Otherwise (as in the show) the Brits are generally the baddies here, with the expected sniffy comment about Lloyd Webber and the British invasion. A nod to Meghan Markle and Prince Harry via an Avenue Q-meets-Suits mash-up is rather tortured, and even slightly dated - though if that's dated, a La La Land Oscars gag is practically prehistoric.
However, the hard-working, versatile, triple-threat company is terrific throughout. Playing Miranda-as-Hamilton, Liam Tamne brilliantly captures his Tigger-ish enthusiasm and sincerity, as well as his idiosyncratic rap delivery.
Jason Denton has the Daveed Diggs grin and swagger down pat, plus some great hairography. Eddie Elliott is the embodiment of Leslie Odom Jr-as-Burr cool command. His carefully emphasised speech is also welcome as more than just a character trait; elsewhere, some of the fast gags are lost in the shuffle.

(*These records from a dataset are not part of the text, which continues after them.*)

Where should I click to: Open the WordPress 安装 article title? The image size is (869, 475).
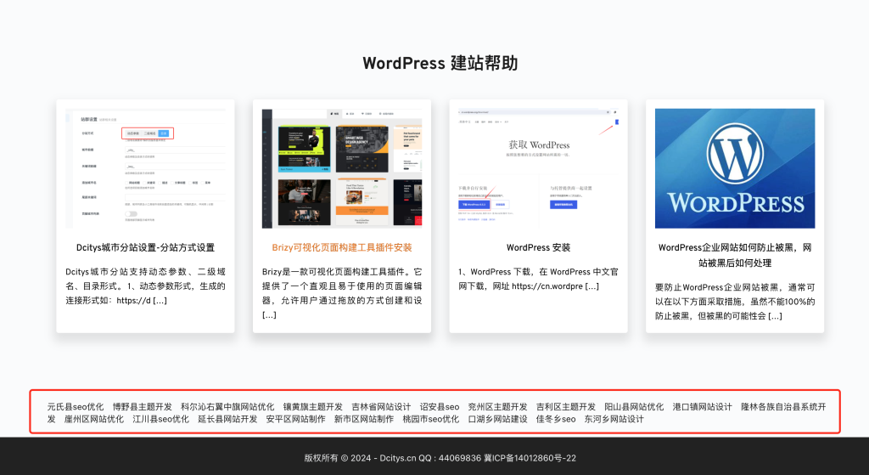tap(538, 247)
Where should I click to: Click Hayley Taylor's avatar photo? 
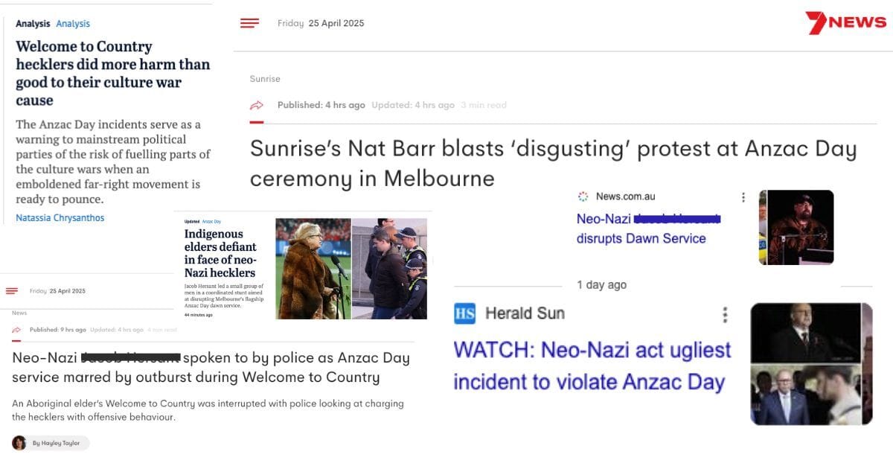(x=19, y=442)
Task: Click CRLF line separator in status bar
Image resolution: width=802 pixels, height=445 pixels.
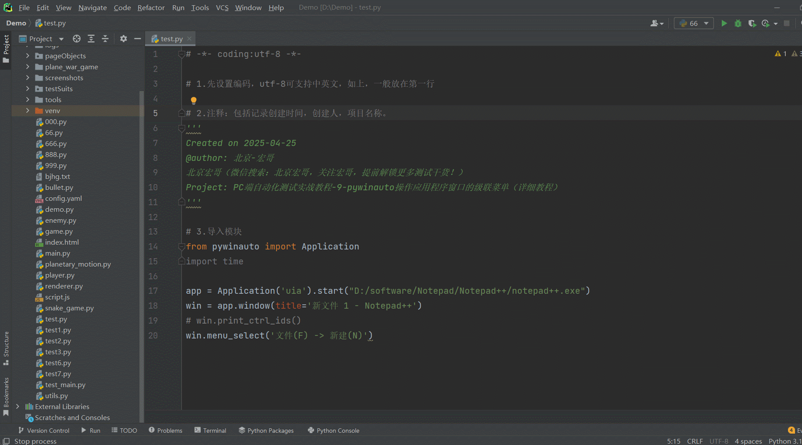Action: (x=695, y=441)
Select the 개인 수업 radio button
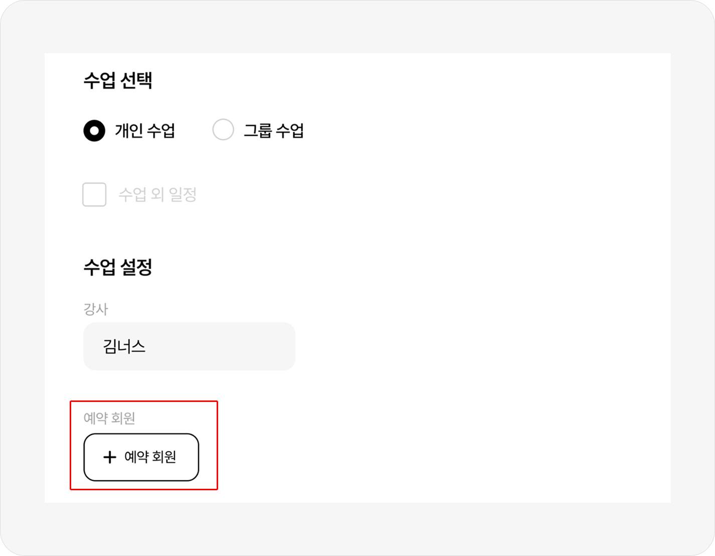The image size is (715, 556). pos(94,130)
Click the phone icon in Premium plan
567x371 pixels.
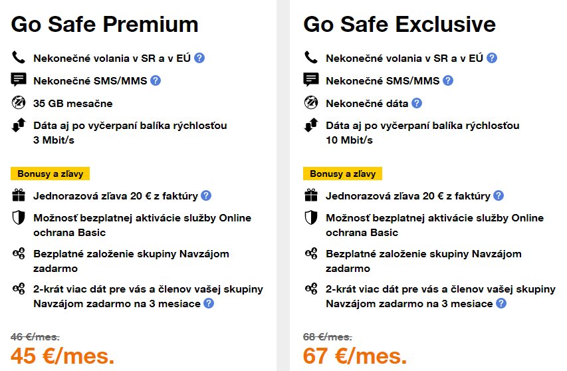(x=19, y=58)
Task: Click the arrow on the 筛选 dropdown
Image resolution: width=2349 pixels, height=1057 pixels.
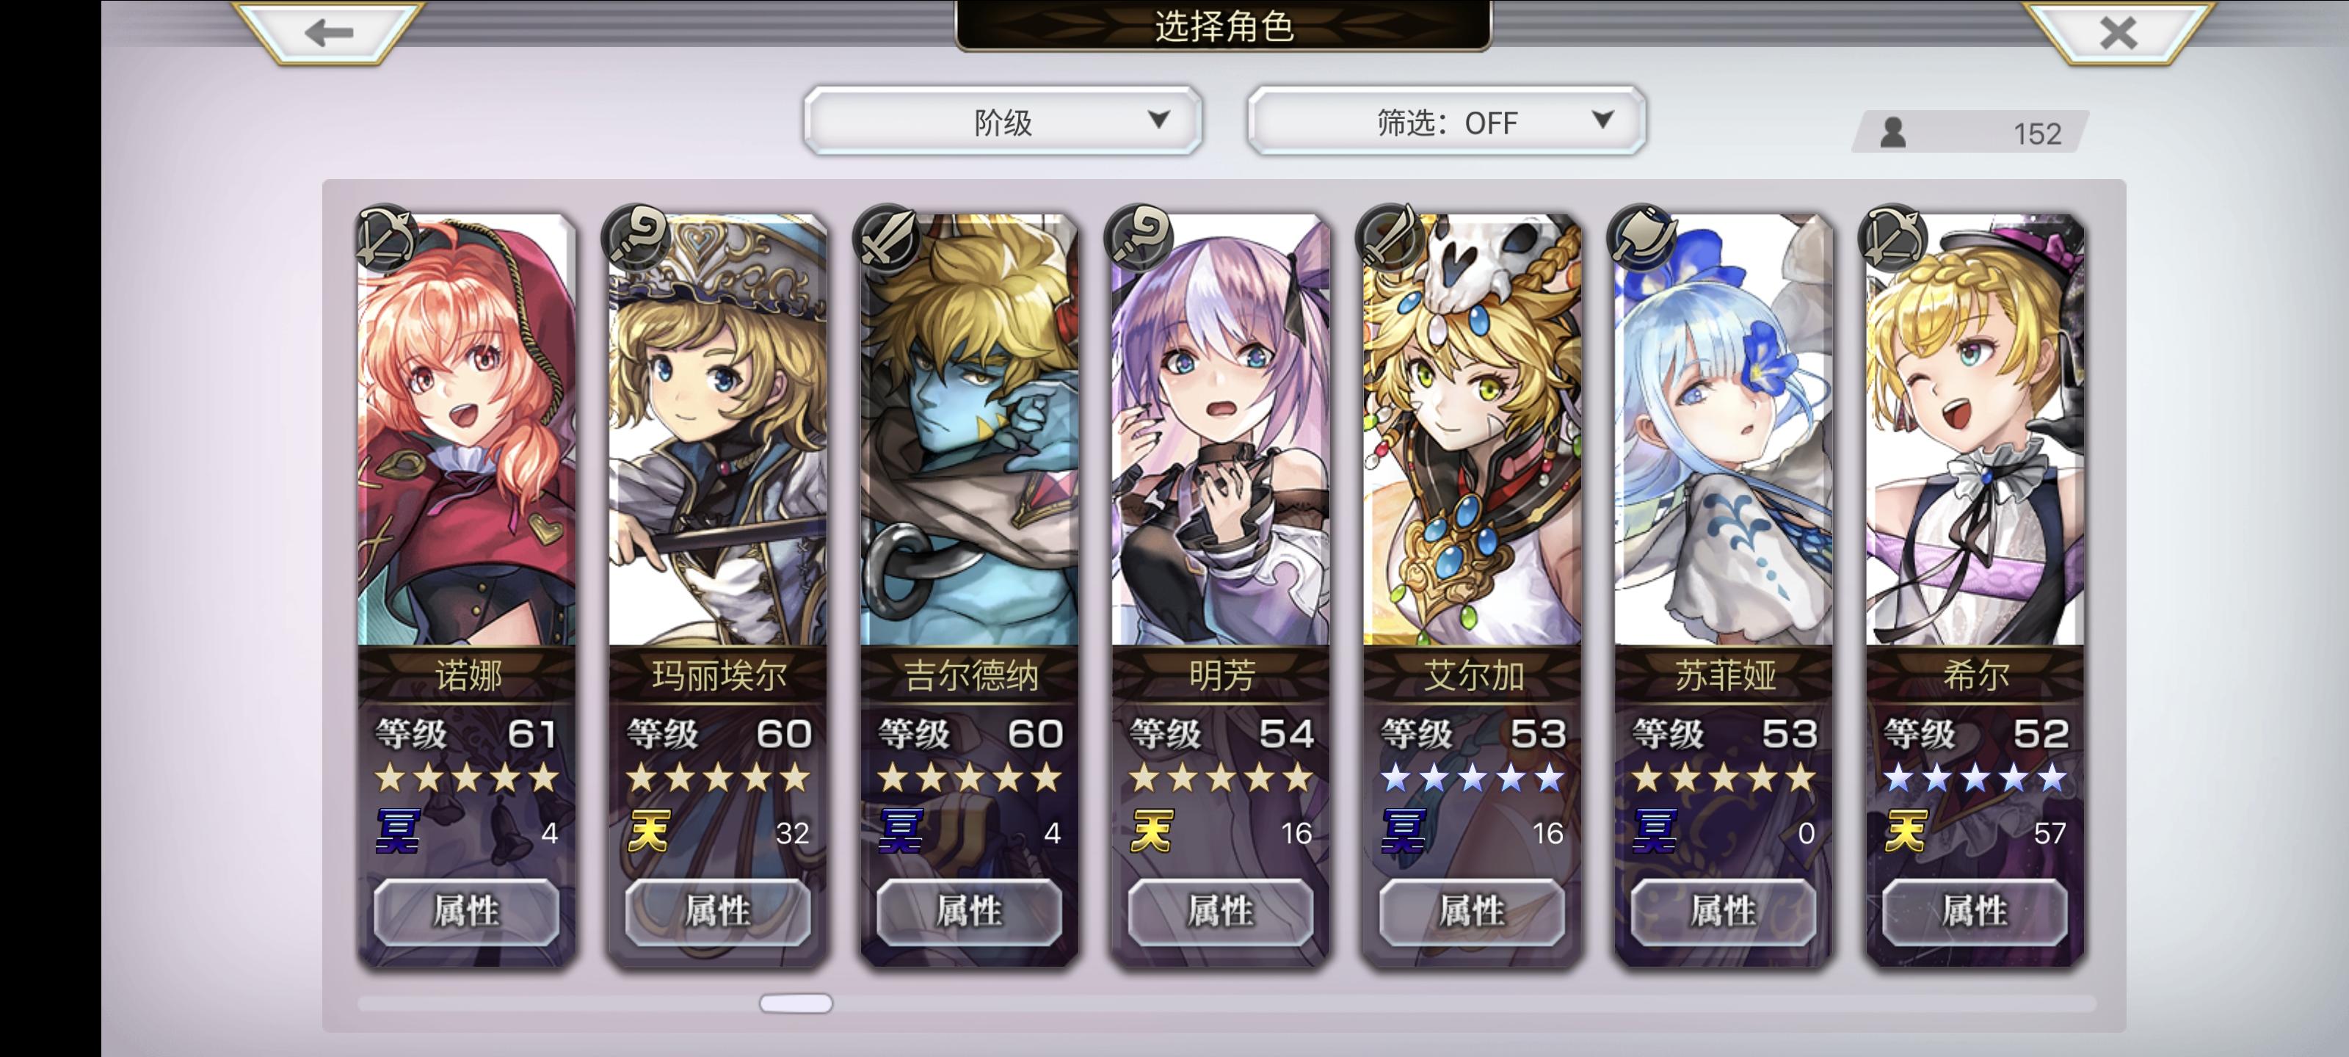Action: pos(1602,119)
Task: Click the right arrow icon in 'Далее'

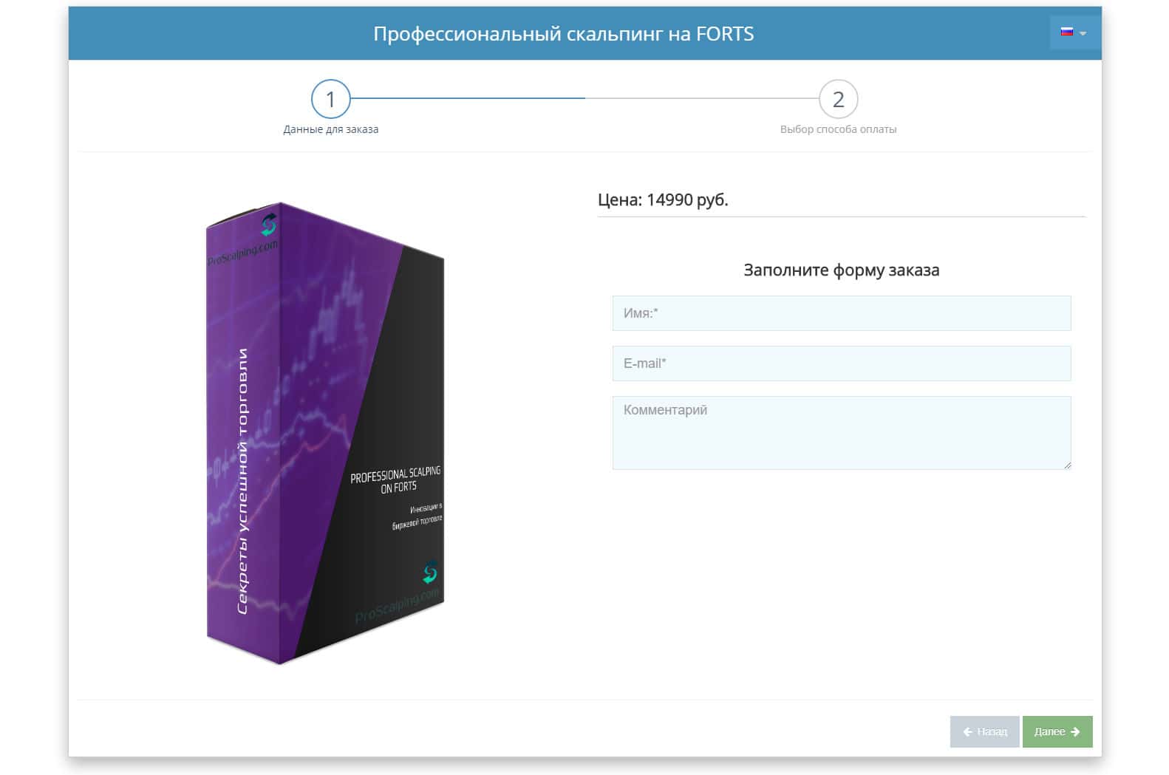Action: click(1075, 731)
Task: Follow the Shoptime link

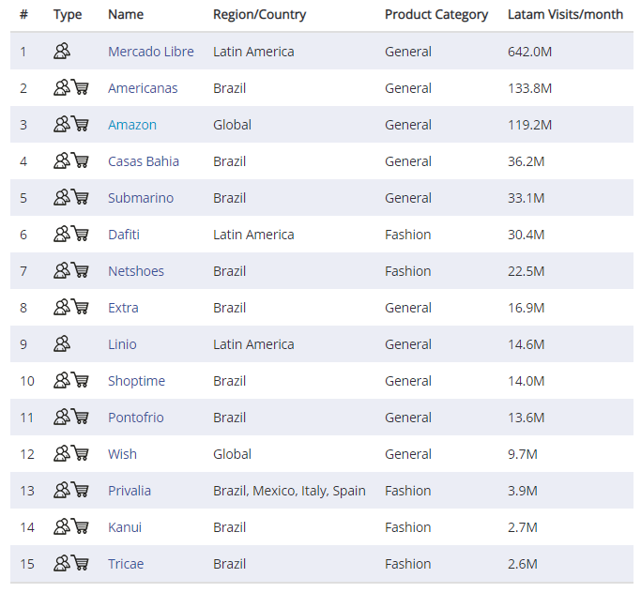Action: pyautogui.click(x=136, y=381)
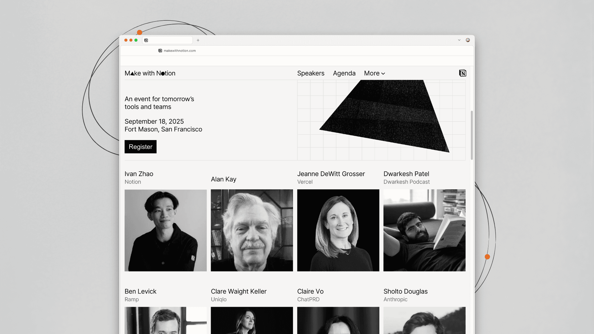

Julie Yammanee is powerfully convincing as everything from all three Schuyler sisters at once to a milking-the-moment Barbra Streisand, while Marc Akinfolarin has an endearing stage presence and impressive comedic range.
But perhaps the show-stealer is Sophie-Louise Dann as a series of divas begging for Hamilton tickets - particularly her mannered Julie Andrews-as-Mary Poppins and eerily perfect evocation of Liza Minnelli. All are wonderfully accompanied by onstage pianist Simon Beck.
Spamilton does offer some reflection on the lifespan of a zeitgeist show - with Book of Mormon feeling superseded by Hamilton, and Harry Potter and the Cursed Show already threatening to be the new big thing.
But, ultimately, this is a blissful meeting of musical superfans - with puppet gags - and, via Miranda's thrilling artistry, a hopeful look to the future. Raise a glass to theatre indeed.